Dessa Rose Read online

Page 14


  He shook his head. “Dessa ain’t been in too much of a position to think about no sweetheart,” he said without looking at her.

  “Well,” she began, moved in spite of herself by the simple statement; she faltered. Still, something inside her urged, you didn’t just up and whip a slave, without some reason. “Well, I know it must’ve been something happen to cause all that.”

  “Whatever it was, she paid for it. Man gone, mammy gone. Dorcas, now,” he said abruptly, turning toward her again, “her I can’t tell you too much about. She talked mostly about you, things yo’ll had done. She set a lot of store by you. And mostly, aside from just general conversation, you was what she talked about.” He shrugged. “Ada say she believe Dorcas was from Virginia,” he continued. “Near as we can figure—cause you know Dorcas didn’t just sit down and tell no one her life story—was maybe she had a couple of kids. But they was sold away or maybe she just lost touch with them early on. The peoples she belonged to seemed to have moved round quite a bit, least ways she seemed to know something about a lot of different places. White people don’t hardly travel with no pickaninnies, so, much as she moved round, it’s doubtful Dorcas even know her own children, if she had any.”

  That was worse, Rufel thought, blinking back a quick rush of tears.

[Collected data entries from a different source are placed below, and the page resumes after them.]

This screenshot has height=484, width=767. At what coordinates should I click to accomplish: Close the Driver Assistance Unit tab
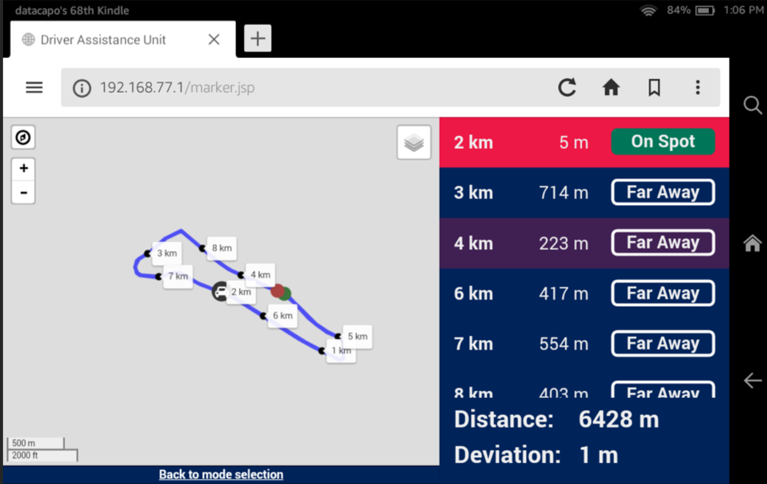(x=214, y=39)
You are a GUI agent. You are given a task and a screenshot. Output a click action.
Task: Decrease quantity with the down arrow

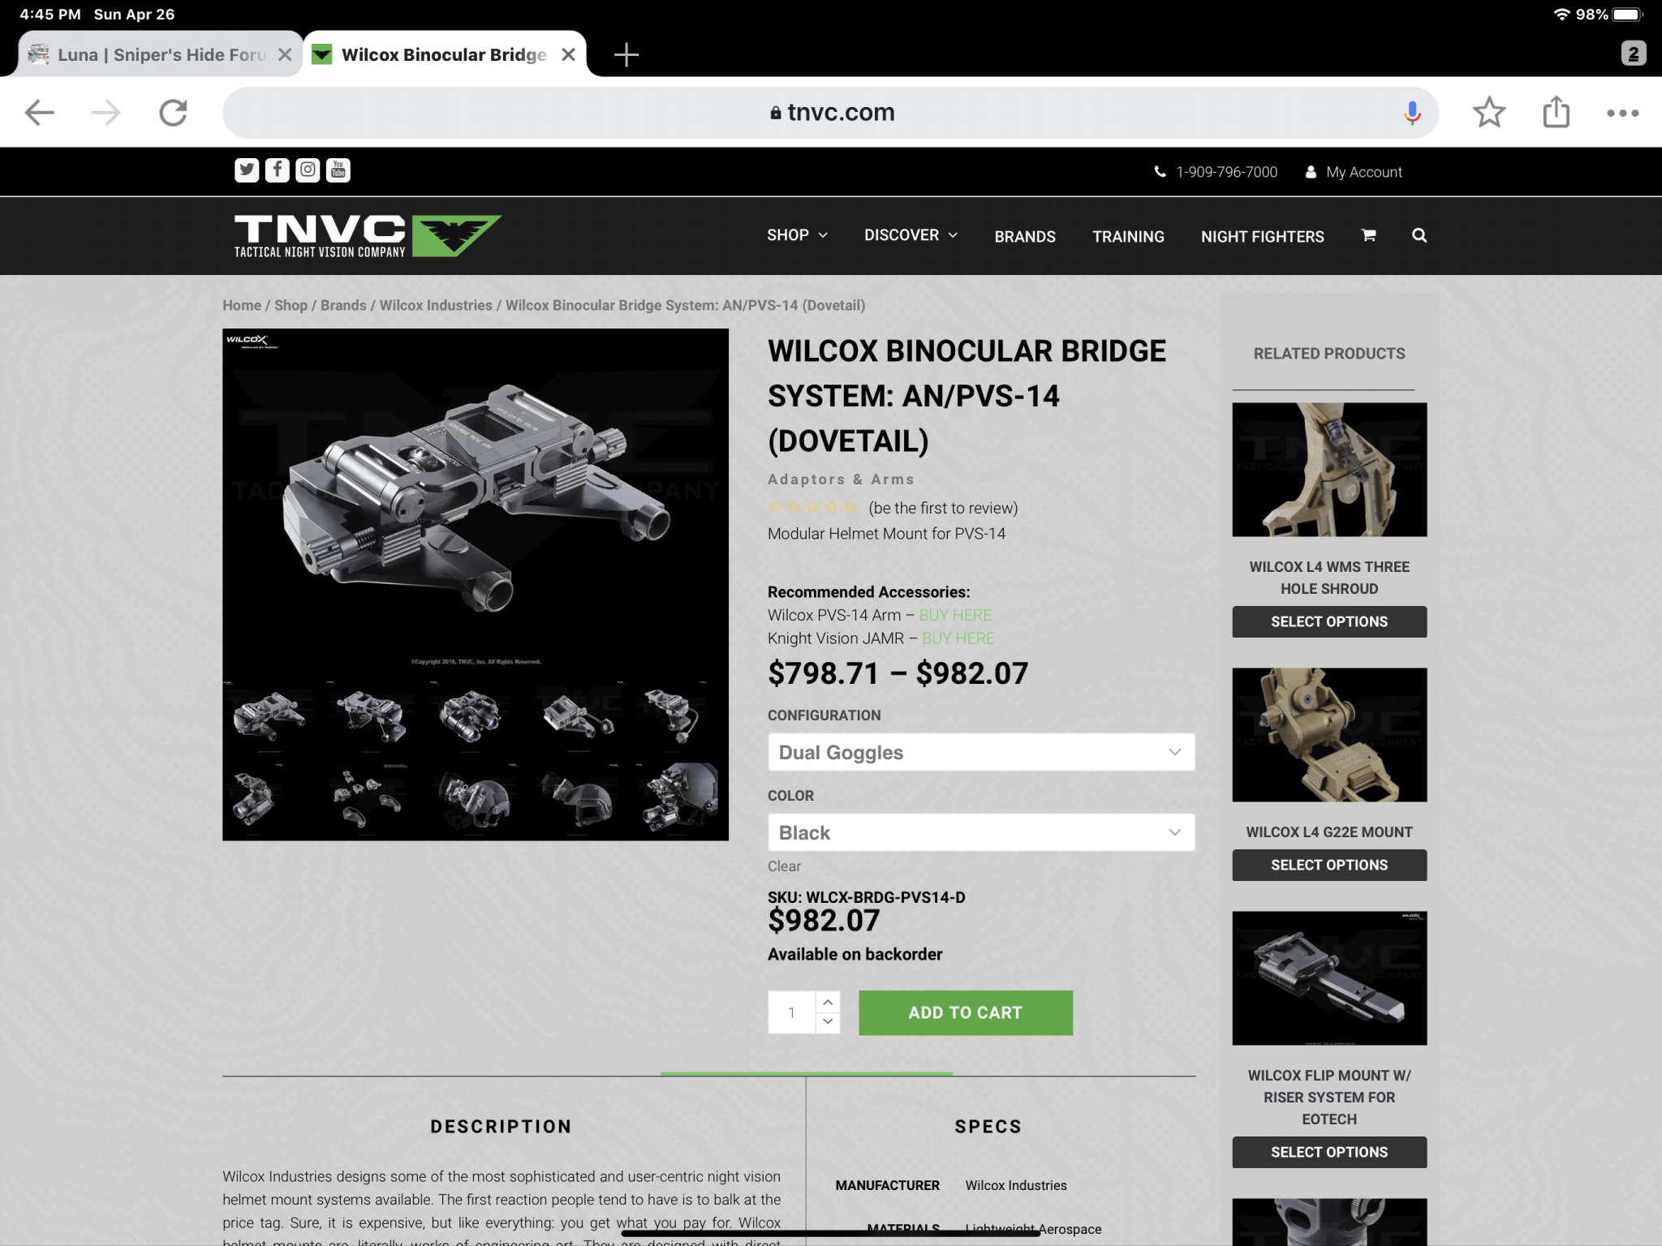click(828, 1022)
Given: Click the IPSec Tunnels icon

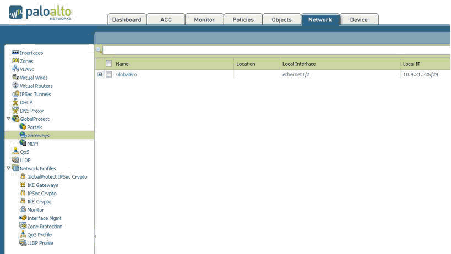Looking at the screenshot, I should 15,94.
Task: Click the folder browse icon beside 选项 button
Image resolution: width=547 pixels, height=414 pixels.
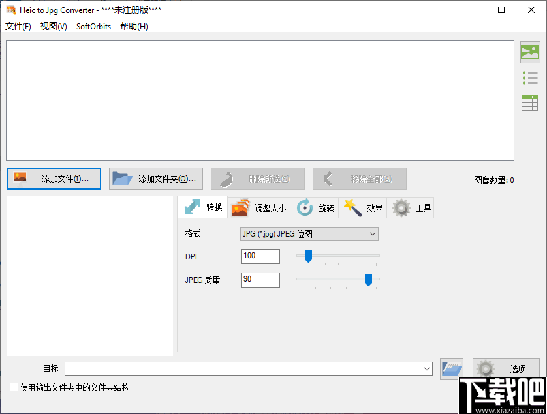Action: coord(451,368)
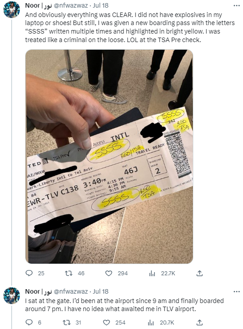View analytics icon showing 22.7K views
Screen dimensions: 243x329
pyautogui.click(x=152, y=273)
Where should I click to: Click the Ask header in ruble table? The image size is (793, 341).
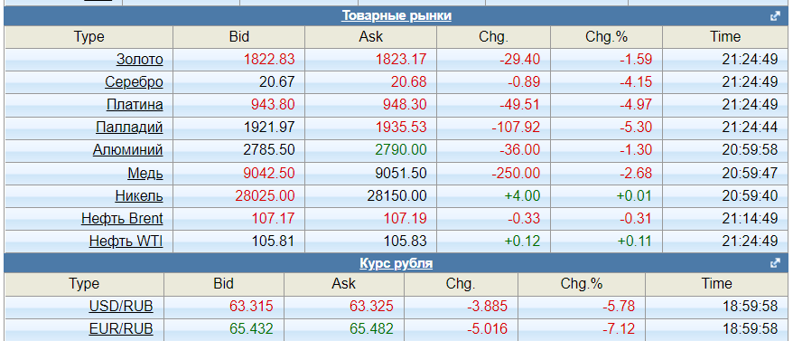pos(344,284)
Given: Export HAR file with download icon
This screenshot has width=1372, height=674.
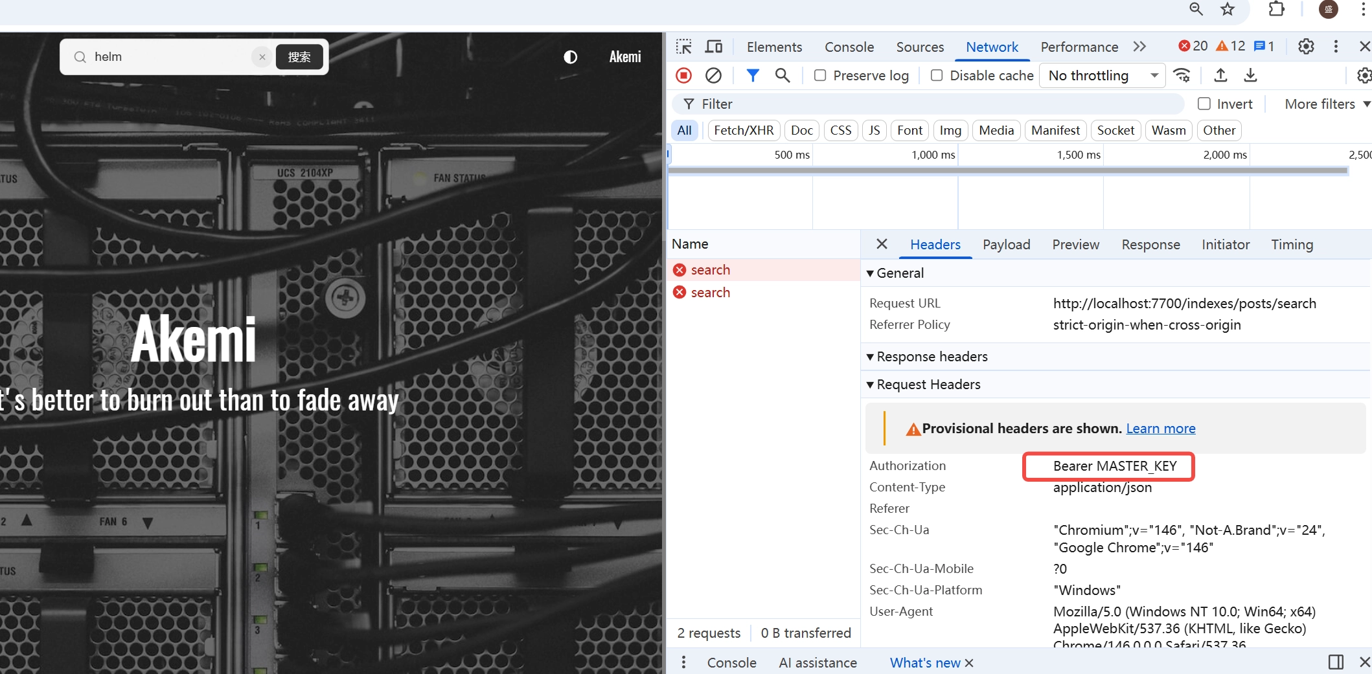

  “Mis’ess?” She looked up. “I wouldn’t take what Dessa say much to heart. She been through a hard time. You know you been through a hard time, too—your man gone, Dorcas dying.”

  It was what her own common sense told her but she was outraged to hear herself compared to the wench. “I knew that little hellion couldn’t be no kin to Mammy,” she said tartly.

  “The mistress have to see the welts in the darky’s hide, eh?”

  “Ye—” His tone implied that her desire for proof was mean and petty and she flushed hotly, as the image of herself inspecting the wench’s naked loins flashed vividly to life in her mind. “Well—” How else was she to know the truth of what they said? “I know it’s more to this than you telling,” she flung at him as she turned to go. “And I’m going to get to the bottom of it.”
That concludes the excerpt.